◆ About this task
Please repeat word for word the line containing "Where should I click to: Open" and every following line up to and including the last one below, pictures excluded.

(Data for analysis begins)

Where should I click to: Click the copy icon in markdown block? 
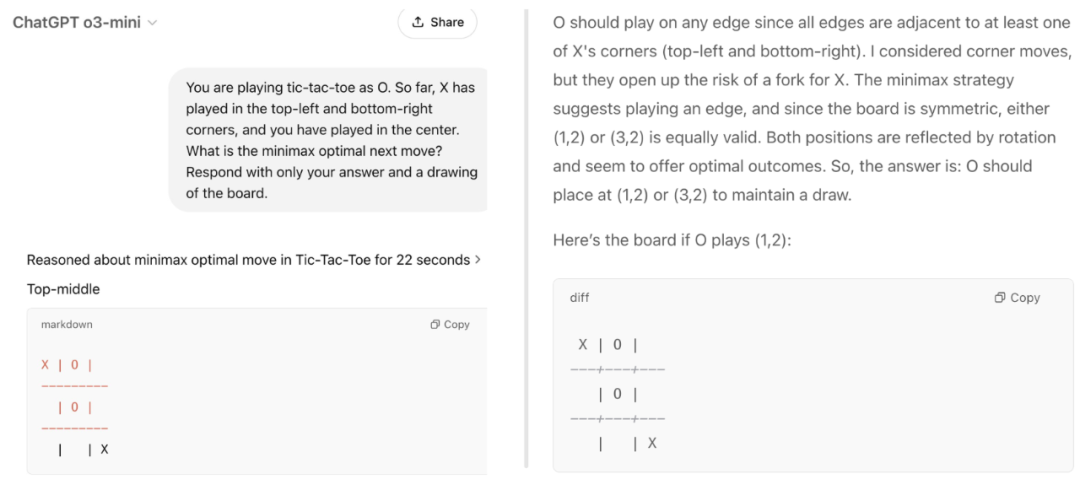[x=435, y=324]
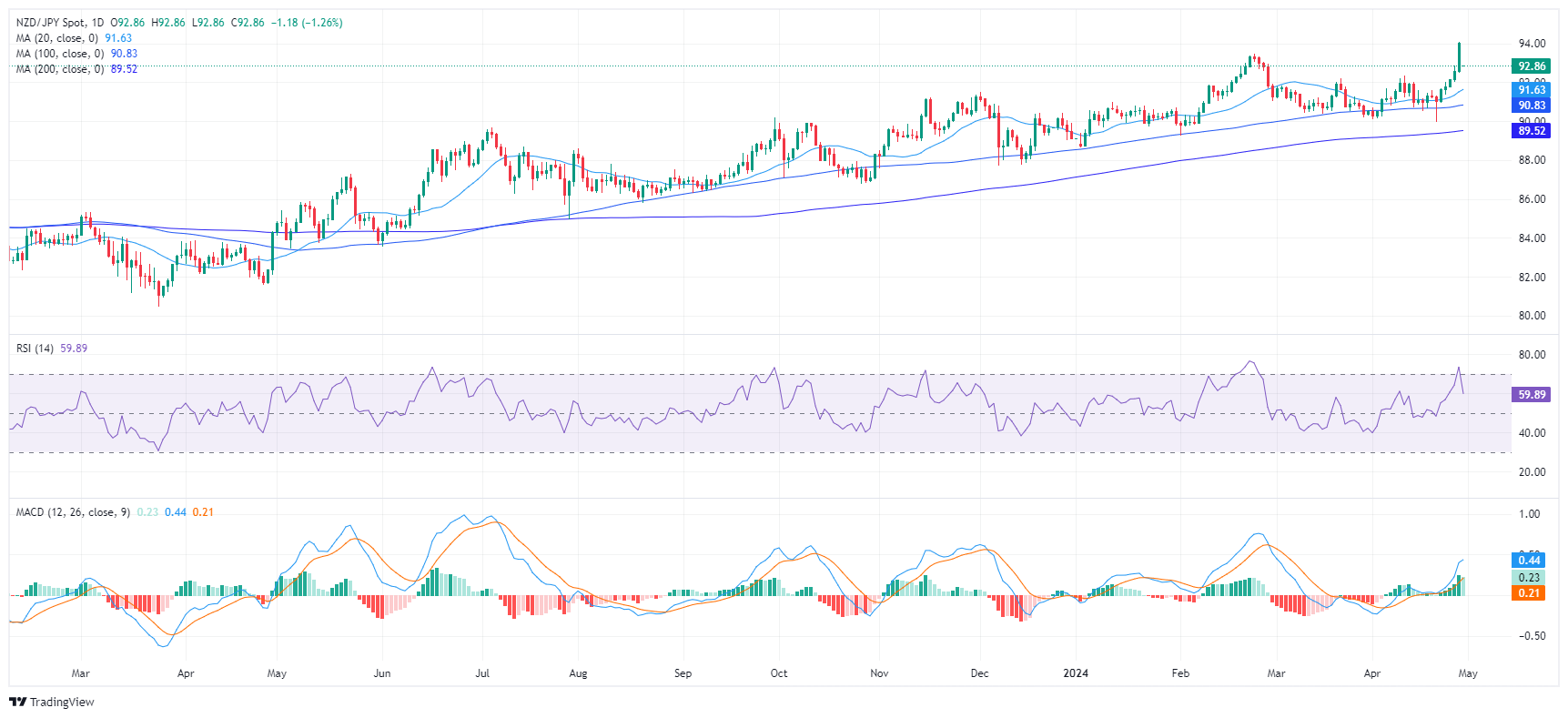Click the 94.00 level on price axis
Screen dimensions: 1568x718
point(1532,44)
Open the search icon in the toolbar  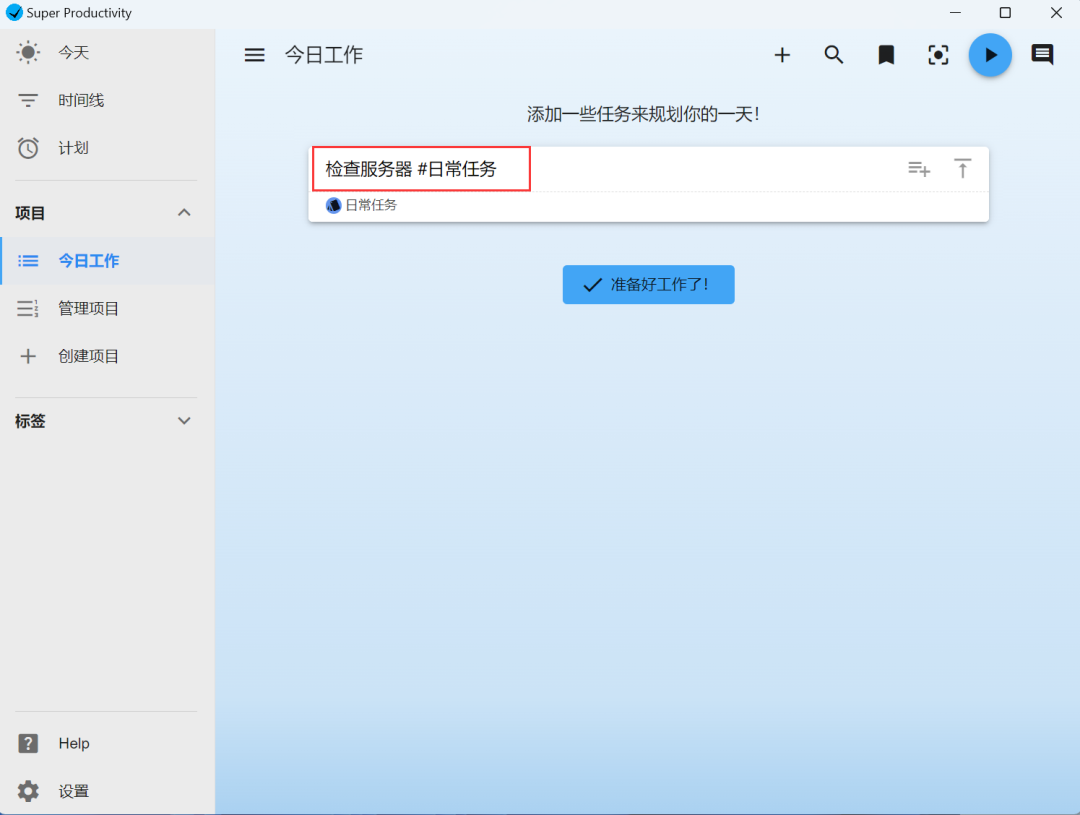(834, 55)
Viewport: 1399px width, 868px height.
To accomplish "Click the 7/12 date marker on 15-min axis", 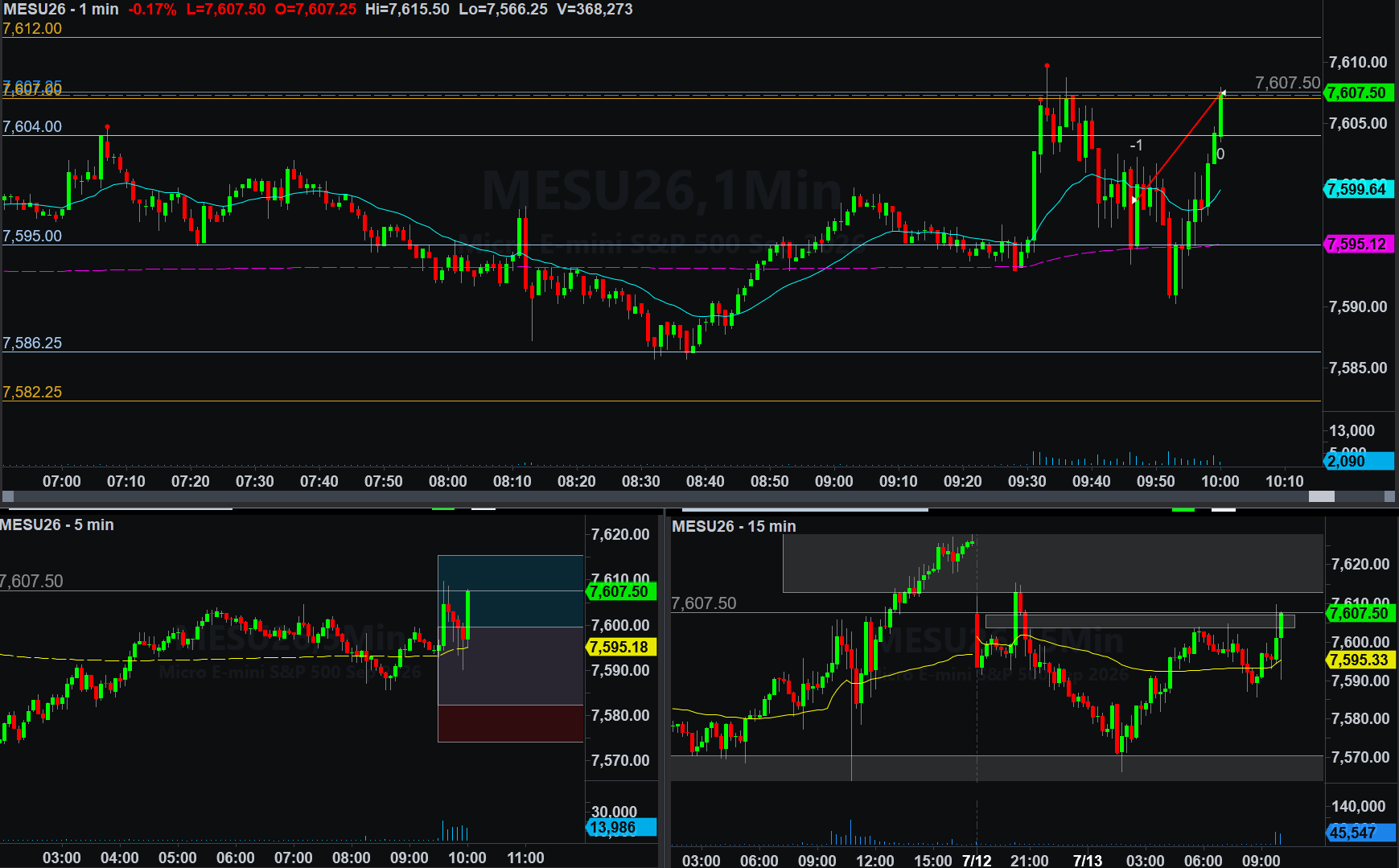I will point(977,860).
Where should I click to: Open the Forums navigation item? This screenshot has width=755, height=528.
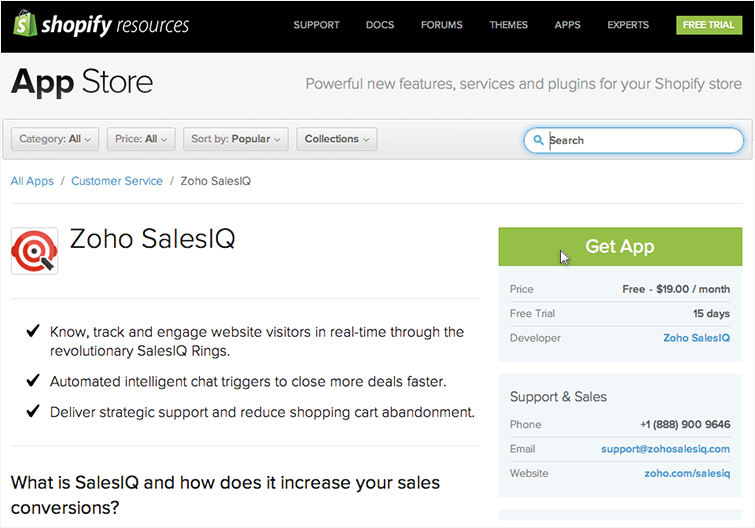(x=442, y=25)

(Data for analysis ends)

◆ Answer box
Where should I click to: Open the Forums navigation item? This screenshot has width=755, height=528.
(x=442, y=25)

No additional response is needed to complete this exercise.